» **INSTRUCTION**: Rewrite the items below, changing every "GUI agent" to "screen agent" and leaving everything else as it is.

» **INFORMATION SHOWN**:

** Start **

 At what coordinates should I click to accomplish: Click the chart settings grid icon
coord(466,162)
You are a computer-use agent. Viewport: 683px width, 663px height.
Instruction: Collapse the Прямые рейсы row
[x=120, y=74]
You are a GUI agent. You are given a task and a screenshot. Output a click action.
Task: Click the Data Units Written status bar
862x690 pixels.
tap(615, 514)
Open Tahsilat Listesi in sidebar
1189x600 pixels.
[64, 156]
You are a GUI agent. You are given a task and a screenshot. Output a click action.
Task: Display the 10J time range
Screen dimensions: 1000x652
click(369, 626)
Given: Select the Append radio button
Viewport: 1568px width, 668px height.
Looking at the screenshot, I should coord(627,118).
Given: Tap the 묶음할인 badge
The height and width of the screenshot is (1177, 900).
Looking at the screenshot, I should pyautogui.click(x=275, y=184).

** End **

» **SOLUTION BELOW**:
 At what coordinates should I click to accomplish: Click the chart settings grid icon
coord(466,162)
You are a computer-use agent. Viewport: 683px width, 663px height.
Instruction: Collapse the Прямые рейсы row
[x=120, y=74]
You are a screen agent. You are given a task and a screenshot. Output a click action.
Task: Click the Data Units Written status bar
862x690 pixels.
tap(615, 514)
Open Tahsilat Listesi in sidebar
1189x600 pixels.
[64, 156]
You are a screen agent. You are given a task and a screenshot. Output a click action.
Task: Display the 10J time range
Screen dimensions: 1000x652
click(369, 626)
Given: Select the Append radio button
Viewport: 1568px width, 668px height.
Looking at the screenshot, I should coord(627,118).
Given: Tap the 묶음할인 badge
The height and width of the screenshot is (1177, 900).
Looking at the screenshot, I should pyautogui.click(x=275, y=184).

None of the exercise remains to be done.